When I studied for my Palm Sunday lesson, I became really intrigued by the crowds. The crowds were really excited about Jesus’ entry into Jerusalem, but why? As I read Matthew, I realized that the crowd probably didn’t really know who Jesus was. But because a few amped the crowd up, the entire crowd joined in and laid down their coats and palm branches.
It’s kind of like March Madness–I could care less about basketball. But because everyone else is excited, I’m rubbing my winning bracket in everyone’s faces. I’m just counting down the days until baseball.
But those same crowds who were so for Jesus became so against him just a few days later. And why? Again, I think it was because a few energetically swayed the crowd.
It’s more than that, though–the Jewish believed that the savior of the world was to become a King and save the world through politics. The Messiah would end hatred, oppression, suffering, disease, and bring world peace. All the Jews would be gathered back in Israel, and all of humanity would be united as one with universal knowledge of God.

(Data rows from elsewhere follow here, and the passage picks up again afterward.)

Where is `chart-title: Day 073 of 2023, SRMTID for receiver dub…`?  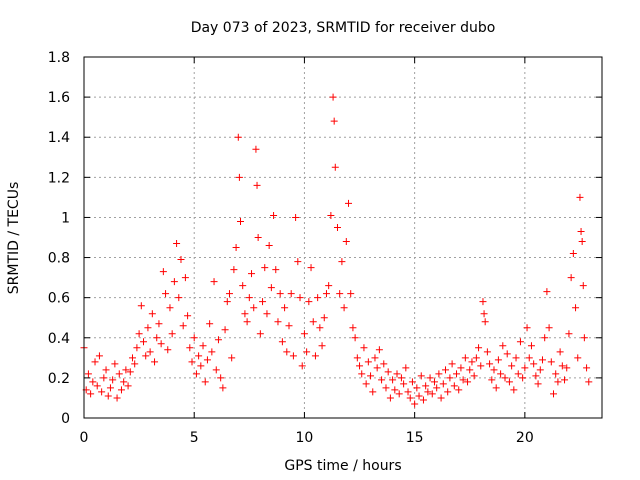 chart-title: Day 073 of 2023, SRMTID for receiver dub… is located at coordinates (344, 28).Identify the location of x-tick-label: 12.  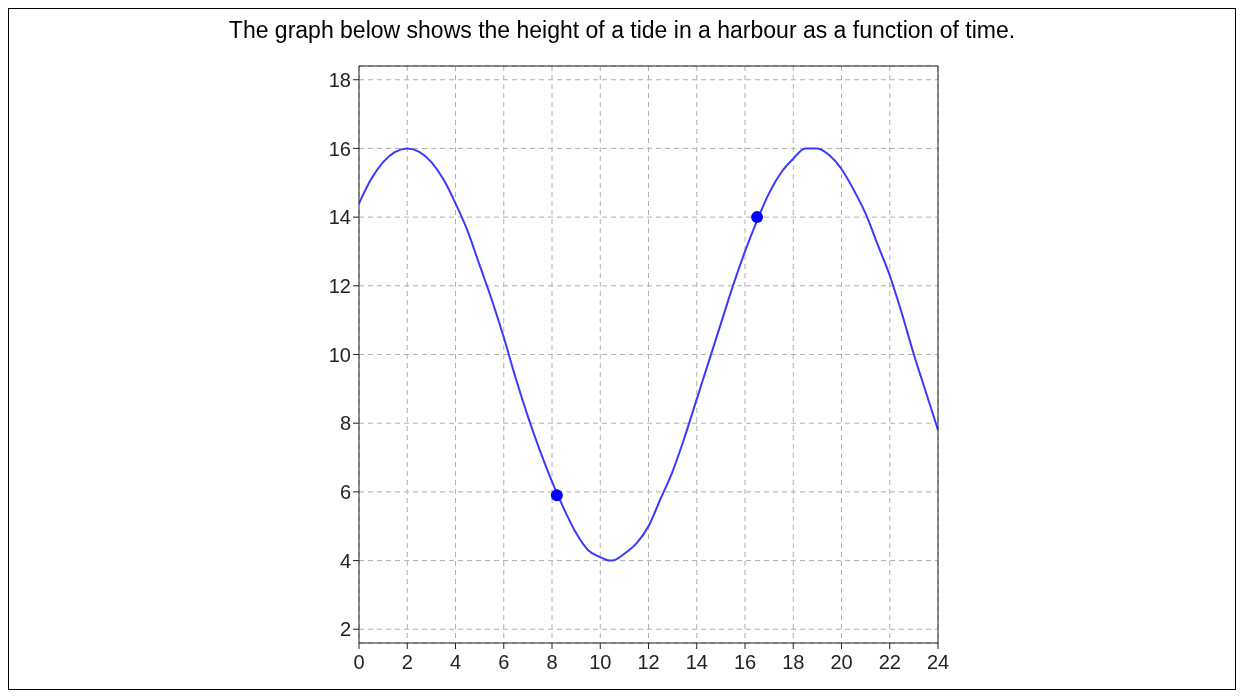
(648, 662). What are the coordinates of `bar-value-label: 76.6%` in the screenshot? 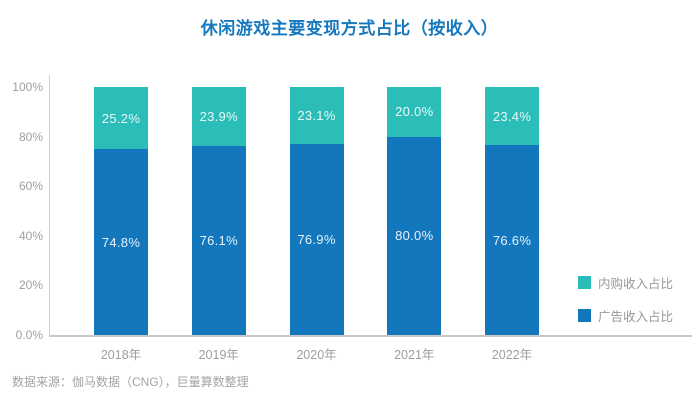 It's located at (512, 240).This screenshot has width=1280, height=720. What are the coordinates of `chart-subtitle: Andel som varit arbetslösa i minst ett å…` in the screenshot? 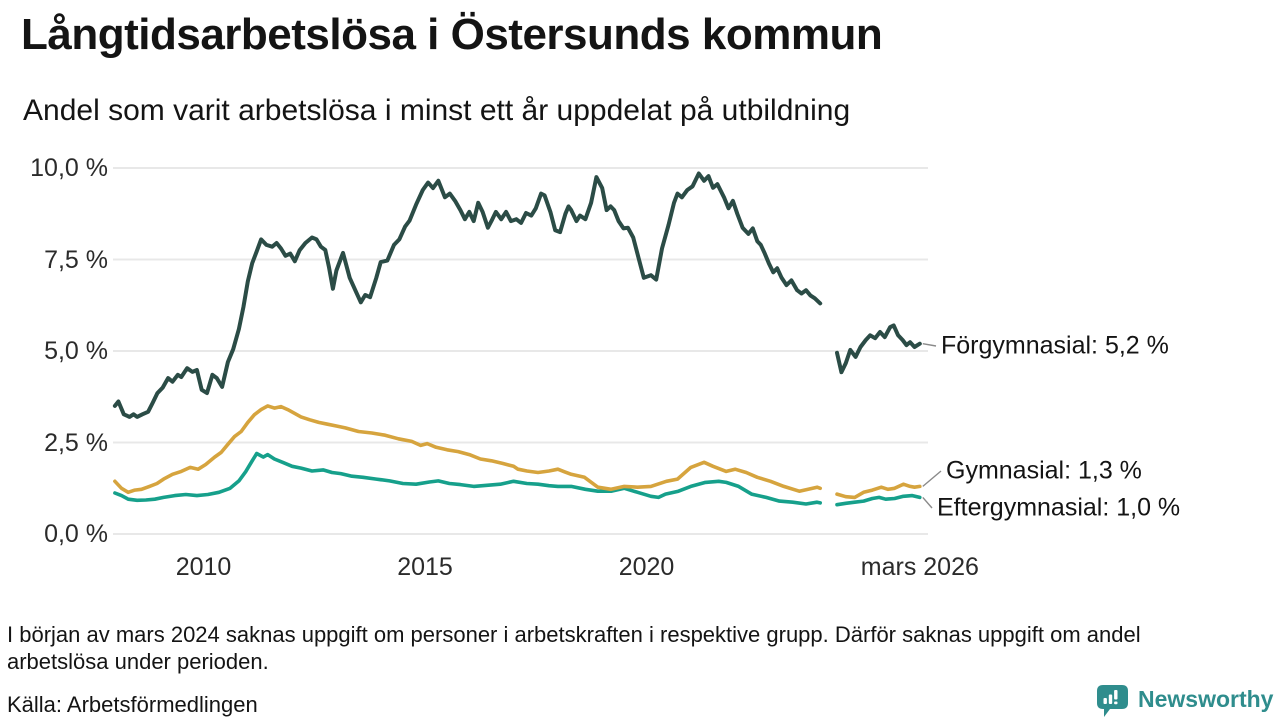 It's located at (437, 110).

But Jesus wasn’t playing by those rules–he never became King, but told people it was their responsibility to bring the Kingdom of God. He didn’t bring world peace but told people to become the peacemakers. He didn’t bring universal knowledge of God, but brought the Holy Spirit so that they could have a more personal connection with God.
And because he didn’t fit the Jewish concept of Messiah, He was rejected. The Jews wanted to put the Messiah in a pretty political box, and Jesus wouldn’t fit.

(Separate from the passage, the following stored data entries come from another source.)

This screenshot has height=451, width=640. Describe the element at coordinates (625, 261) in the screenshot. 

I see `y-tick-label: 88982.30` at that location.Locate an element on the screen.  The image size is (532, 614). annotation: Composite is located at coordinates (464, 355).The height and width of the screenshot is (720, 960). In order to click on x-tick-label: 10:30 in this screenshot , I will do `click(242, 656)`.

Here’s the troubling part–Christians still do this today.
With many of our hot-button issues, including but not limited to Ferguson and Indiana’s “Religious Freedom Restoration Act,” we put Jesus into a political box. We say that if Jesus was here today, he would say (fill in the blank). Both sides of the arguments use Scripture and rationalize how Jesus would defend their arguments. They simplify the issue into a definitive political stance from God. And I think that many tend to influence a crowd into believing the same–rallying against one another with God on their side.
And just like the Jews were split, causing to branch into what we call Christianity, we’re doing the same today.
I think that more than anything, the thing Jesus would take a stance on is using God’s name to oppress one another. Jesus had many words to say to the Pharisees for using God’s name to oppress the poor and brokenhearted. Jesus lived in the trenches with people, helping them grasp a better understanding of God, rather than rallying against them or using God as a weapon. And as he died on the cross, he cried out to God, “Forgive them, because they don’t know what they’re doing…”
Now, I don’t think protesting or standing up against something is wrong. But I do think that saying, “If Jesus was here, he’d be a Republican/Democrat/LGBTQ Activist/Ferguson Rioter/Pro-Life/Anti-Guns/____” is a bold claim. Especially when there is so much going on in the world–where would Jesus actually be? And, does that mean that Jesus doesn’t care about the people who aren’t where he is?
I think it sets us up for disappointment later, when we realize that maybe Jesus doesn’t fit in that box like we hope. Jesus came to save the world in a way that was different than what generations and generations of Jews thought. What a dissapointment…so why do we assume that we have it right?
So I ask that we invite Jesus into these conversations not to defend our side of the argument, but to help us interact with one another in a way that reflects Him.
Because when I finally meet God, I know that he’s going to say to me, “Silly girl, you were so gung-ho about ____, but you were so wrong. But because you saught me above even that, you are so forgiven.”
The Jews killed Jesus because he didn’t fit into a political mold. Let’s not make the same mistake.